CONSEP - Getting dice_0=0 Classification during training
when training with CoNSeP i am getting 0 at type 1 dice after nearly every 20-23 epochs of stage 2 training.
This behavior also happens with the PanNuke Dataset. I have used the same settings as described in the paper i.e. LR=1e-4 for first 25 epochs and 1e-5 for the last 25 of both the stages, the same parameters as described in the paper, but still encountering these 0 values when training for classification of consep and pannuke.
Hi, I am sorry for the late reply. The above can happen when the number of instances of type 1 for training is small. I think it should be the Miscellaneous type. You should try to split your training set (or double-check it) so that it contains more of that type.
yes i figured much, that it's because of the miscellaneous type. I am using whole of CoNSeP training data just like in the paper, so I am confused why is it going 0? am i doing something wrong? did you guys split the training data w.r.t the misc type to get the results? Actually, i am confused about, why go to 0, okay a low score is possible but why 0? When it doesn't do such a behavior in the paper? is there any specific setting that i am missing? how did you guys cater this in the paper?
Miscellaneous is a very noisy class. Sometimes you will get some unexpected behaviour. Do you have the dice over time during training? You should have this in your tensorboard output.
@simongraham Here is the misc graph from tensorboard.

am i missing something in the classification pipeline?? @simongraham More insight onto the training details are as follows:
- extract patches: 540x540_80x80, all of train, and test as validation, original mode, act_shape = [270, 270], nr_type = 5
- stage 1: epochs=50, msge weight = 2 , all others are 1. Lr =1e-4 and decays by 0.1 every 25 epochs. The "pretrained" model= ImageNet-ResNet50-Preact_pytorch.tar. batch_size 8
- stage2: epochs=50, msge weight = 2, all the others are 1. Lr=1e-4 and decays by 0.1 every 25 epochs. batch_size is 4
Hello!

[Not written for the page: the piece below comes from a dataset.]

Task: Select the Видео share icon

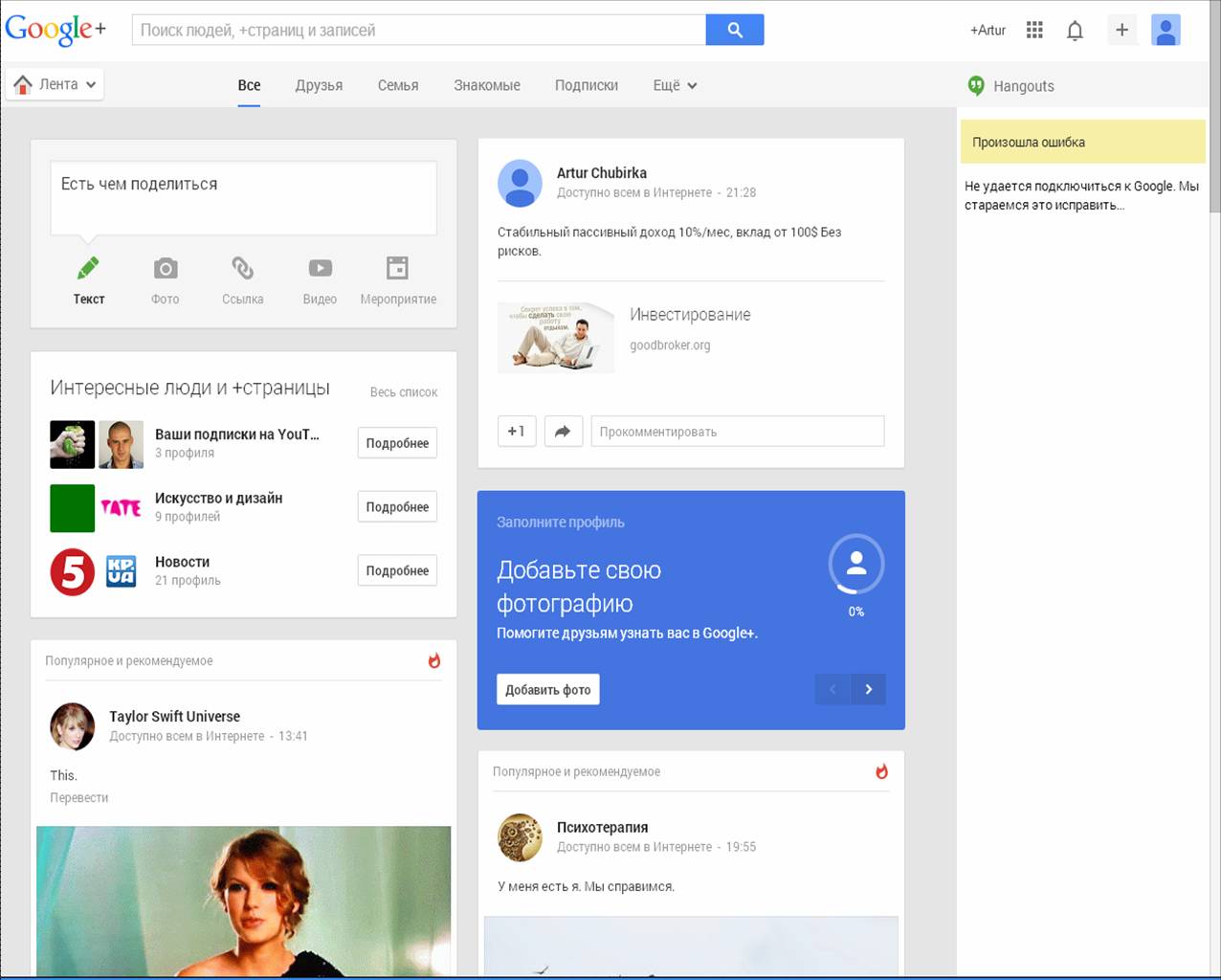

I have met a similarly question with you. like flow: ------valid-np_acc : 0.92795 ------valid-np_dice : 0.73184 ------valid-tp_dice_0 : 0.94518 ------valid-tp_dice_1 : 0.02475 ------valid-tp_dice_2 : 0.49475 ------valid-tp_dice_3 : 0.00000 ------valid-tp_dice_4 : 0.61169 ------valid-hv_mse : 0.06671 the dice_3 is always 0. I use the Consep dataset,and set the nr_types are 5.